Breach notification is more uniform than other areas — 72-hour windows are common across KSA, Bahrain, ADGM, and the DIFC — but registration prerequisites differ. KSA controllers must register on SDAIA’s platform before they can submit a breach notification; a company first registering during an active incident is already behind.
Marketing practices are the single highest-risk operational area. The largest cluster of SDAIA enforcement decisions in the first wave concerned marketing without prior consent. Pre-ticked boxes, soft opt-in, and bundled consents that work elsewhere fail the explicit-consent standard. Telecom, retail, and financial services compliance teams should treat consent records as audit-ready artifacts, not internal hygiene.
FAQ
Does the UAE PDPL apply to companies in the DIFC or ADGM?
No. Both free zones operate their own regimes — the DIFC under Data Protection Law No. 5 of 2020 (as amended July 2025) and the ADGM under its Data Protection Regulations 2021. The federal PDPL expressly excludes them. Companies with operations both onshore and in a free zone may need to comply with both frameworks simultaneously.
Is GDPR compliance enough for the UAE and Saudi Arabia?
Close, but no. A GDPR program is a strong foundation, but PDPL-specific gaps remain — Saudi explicit-consent rules for sensitive and credit data, SDAIA-specific SCCs and BCR guidance, registration on SDAIA’s platform, UAE Cybercrime Law overlap, and pending UAE Executive Regulations. A documented gap analysis against each in-scope national law is the minimum.
What’s the maximum fine under the KSA PDPL?
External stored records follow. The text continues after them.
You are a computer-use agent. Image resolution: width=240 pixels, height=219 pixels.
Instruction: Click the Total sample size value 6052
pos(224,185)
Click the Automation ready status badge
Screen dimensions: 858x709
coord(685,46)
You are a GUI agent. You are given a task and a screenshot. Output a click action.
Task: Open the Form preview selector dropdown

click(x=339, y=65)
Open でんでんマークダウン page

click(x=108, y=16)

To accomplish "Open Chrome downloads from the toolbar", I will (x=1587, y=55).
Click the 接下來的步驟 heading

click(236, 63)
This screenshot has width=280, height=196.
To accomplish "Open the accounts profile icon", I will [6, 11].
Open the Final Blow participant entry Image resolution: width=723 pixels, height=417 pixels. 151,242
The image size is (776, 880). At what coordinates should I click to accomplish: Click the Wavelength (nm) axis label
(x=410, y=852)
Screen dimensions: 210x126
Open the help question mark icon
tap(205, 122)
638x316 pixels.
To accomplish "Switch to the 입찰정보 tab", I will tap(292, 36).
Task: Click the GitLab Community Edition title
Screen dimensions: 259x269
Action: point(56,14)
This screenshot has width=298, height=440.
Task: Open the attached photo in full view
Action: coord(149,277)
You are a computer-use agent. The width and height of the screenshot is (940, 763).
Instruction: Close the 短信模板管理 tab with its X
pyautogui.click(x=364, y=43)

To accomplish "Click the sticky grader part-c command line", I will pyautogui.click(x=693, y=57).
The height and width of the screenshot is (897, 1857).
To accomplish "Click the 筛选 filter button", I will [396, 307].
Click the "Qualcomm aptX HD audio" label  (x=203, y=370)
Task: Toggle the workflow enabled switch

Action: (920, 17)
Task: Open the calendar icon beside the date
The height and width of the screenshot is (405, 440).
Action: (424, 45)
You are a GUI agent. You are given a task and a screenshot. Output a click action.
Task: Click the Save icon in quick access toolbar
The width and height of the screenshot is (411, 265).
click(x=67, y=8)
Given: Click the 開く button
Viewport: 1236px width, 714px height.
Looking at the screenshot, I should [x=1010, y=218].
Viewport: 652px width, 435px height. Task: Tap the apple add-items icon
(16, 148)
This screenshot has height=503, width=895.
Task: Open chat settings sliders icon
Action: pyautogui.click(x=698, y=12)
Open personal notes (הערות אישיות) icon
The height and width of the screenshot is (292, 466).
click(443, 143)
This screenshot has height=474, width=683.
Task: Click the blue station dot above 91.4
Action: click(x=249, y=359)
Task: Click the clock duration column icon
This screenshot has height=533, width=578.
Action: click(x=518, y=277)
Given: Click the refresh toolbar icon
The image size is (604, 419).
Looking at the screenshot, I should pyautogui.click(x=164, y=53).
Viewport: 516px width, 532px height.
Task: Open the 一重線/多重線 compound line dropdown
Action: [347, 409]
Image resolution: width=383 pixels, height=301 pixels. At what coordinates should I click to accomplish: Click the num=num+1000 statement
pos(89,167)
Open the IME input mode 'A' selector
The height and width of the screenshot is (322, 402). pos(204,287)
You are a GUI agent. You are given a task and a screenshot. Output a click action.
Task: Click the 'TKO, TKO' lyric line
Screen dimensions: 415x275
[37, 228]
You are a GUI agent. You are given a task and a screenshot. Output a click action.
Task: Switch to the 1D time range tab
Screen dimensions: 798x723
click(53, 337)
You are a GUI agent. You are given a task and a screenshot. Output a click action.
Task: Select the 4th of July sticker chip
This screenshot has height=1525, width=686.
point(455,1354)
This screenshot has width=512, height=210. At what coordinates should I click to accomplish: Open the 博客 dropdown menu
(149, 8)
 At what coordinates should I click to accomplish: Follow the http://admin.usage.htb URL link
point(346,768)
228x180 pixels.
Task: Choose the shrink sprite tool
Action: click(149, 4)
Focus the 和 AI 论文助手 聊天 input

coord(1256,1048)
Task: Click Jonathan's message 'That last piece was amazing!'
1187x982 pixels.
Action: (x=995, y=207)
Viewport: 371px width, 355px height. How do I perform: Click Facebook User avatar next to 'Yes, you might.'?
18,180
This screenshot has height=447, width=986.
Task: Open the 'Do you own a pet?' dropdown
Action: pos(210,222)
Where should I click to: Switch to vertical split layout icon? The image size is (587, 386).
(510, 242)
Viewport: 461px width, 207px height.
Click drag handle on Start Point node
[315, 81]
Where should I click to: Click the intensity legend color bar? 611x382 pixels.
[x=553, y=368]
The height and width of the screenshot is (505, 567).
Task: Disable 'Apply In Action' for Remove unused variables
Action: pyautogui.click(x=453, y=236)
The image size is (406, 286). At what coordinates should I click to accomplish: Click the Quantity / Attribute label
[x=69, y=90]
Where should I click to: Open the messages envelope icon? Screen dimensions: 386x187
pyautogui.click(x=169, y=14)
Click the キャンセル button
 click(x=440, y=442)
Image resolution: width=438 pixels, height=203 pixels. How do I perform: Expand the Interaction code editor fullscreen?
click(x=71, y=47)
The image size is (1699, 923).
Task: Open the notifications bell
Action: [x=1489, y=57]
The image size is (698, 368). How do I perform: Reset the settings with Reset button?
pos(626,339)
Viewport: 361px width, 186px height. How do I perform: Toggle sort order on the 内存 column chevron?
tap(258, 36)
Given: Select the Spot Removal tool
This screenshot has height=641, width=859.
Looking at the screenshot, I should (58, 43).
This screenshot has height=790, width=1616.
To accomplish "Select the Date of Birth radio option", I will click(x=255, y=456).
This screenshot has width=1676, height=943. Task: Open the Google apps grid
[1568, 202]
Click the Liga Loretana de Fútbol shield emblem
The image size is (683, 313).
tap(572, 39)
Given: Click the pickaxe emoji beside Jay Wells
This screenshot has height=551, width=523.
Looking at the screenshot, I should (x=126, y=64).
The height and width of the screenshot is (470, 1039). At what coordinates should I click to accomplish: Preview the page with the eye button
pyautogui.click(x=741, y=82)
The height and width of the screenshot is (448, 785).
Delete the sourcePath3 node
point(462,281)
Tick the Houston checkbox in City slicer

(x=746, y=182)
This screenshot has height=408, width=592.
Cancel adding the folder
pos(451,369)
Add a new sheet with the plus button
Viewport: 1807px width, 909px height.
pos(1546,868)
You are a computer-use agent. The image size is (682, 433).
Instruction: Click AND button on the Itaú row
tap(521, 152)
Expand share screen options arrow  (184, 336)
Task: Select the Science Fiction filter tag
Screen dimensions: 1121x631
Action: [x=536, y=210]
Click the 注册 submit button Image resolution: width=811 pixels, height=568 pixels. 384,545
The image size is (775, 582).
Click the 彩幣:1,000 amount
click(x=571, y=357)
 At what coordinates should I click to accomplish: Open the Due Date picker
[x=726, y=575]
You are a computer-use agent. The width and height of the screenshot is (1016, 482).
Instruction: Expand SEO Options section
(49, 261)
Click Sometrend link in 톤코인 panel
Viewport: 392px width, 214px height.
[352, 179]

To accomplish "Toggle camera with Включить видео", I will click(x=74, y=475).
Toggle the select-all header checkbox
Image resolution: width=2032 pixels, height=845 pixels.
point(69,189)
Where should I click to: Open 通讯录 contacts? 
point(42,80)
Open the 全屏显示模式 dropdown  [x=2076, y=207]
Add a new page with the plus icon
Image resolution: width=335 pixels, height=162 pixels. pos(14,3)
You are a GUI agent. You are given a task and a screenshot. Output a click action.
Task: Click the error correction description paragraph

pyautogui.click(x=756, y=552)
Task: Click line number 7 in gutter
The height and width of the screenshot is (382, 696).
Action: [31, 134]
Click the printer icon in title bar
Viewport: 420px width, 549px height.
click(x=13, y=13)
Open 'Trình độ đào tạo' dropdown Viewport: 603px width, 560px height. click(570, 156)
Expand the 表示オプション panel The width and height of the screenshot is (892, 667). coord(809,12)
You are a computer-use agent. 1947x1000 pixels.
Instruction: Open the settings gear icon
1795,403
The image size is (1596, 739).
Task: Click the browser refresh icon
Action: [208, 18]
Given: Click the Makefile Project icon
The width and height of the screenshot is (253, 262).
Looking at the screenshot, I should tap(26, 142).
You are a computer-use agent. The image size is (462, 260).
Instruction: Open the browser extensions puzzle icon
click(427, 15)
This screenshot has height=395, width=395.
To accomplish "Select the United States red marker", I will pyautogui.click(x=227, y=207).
SAR 5 million (about USD 1.33 million) per administrative violation, doubled for repeat offenses. Criminal liability for unlawful disclosure of sensitive data with intent to harm or for personal benefit reaches up to two years’ imprisonment and SAR 3 million in fines.
When will the UAE Executive Regulations be published?
Unconfirmed as of April 2026. They were originally due within six months of the PDPL’s issuance in 2021. Once published, controllers will have six months to come into full compliance, with the regulator empowered to extend that window.
The compliance posture that holds up
Treating GCC data protection as a 2027 problem is the wrong reading of the evidence. SDAIA is enforcing. The DIFC has been enforcing for years. Oman’s full compliance deadline is two months past as of this writing. Jordan is enforcing. The UAE’s federal regime sits in waiting, but the Cybercrime Law, the Child Digital Safety Law, the free-zone regimes, and the sectoral statutes are not waiting on anyone.
The work that pays off across every regime: data inventory and ROPA, mapped lawful bases per processing activity, working DPO function where required, breach response procedures pre-registered with each relevant regulator, transfer instruments tailored per jurisdiction, marketing consent records that survive an audit, and a documented gap analysis against each national law in scope. None of this is novel. What’s changed is that the regulators now have the capacity, the mandate, and — increasingly — the case files to act.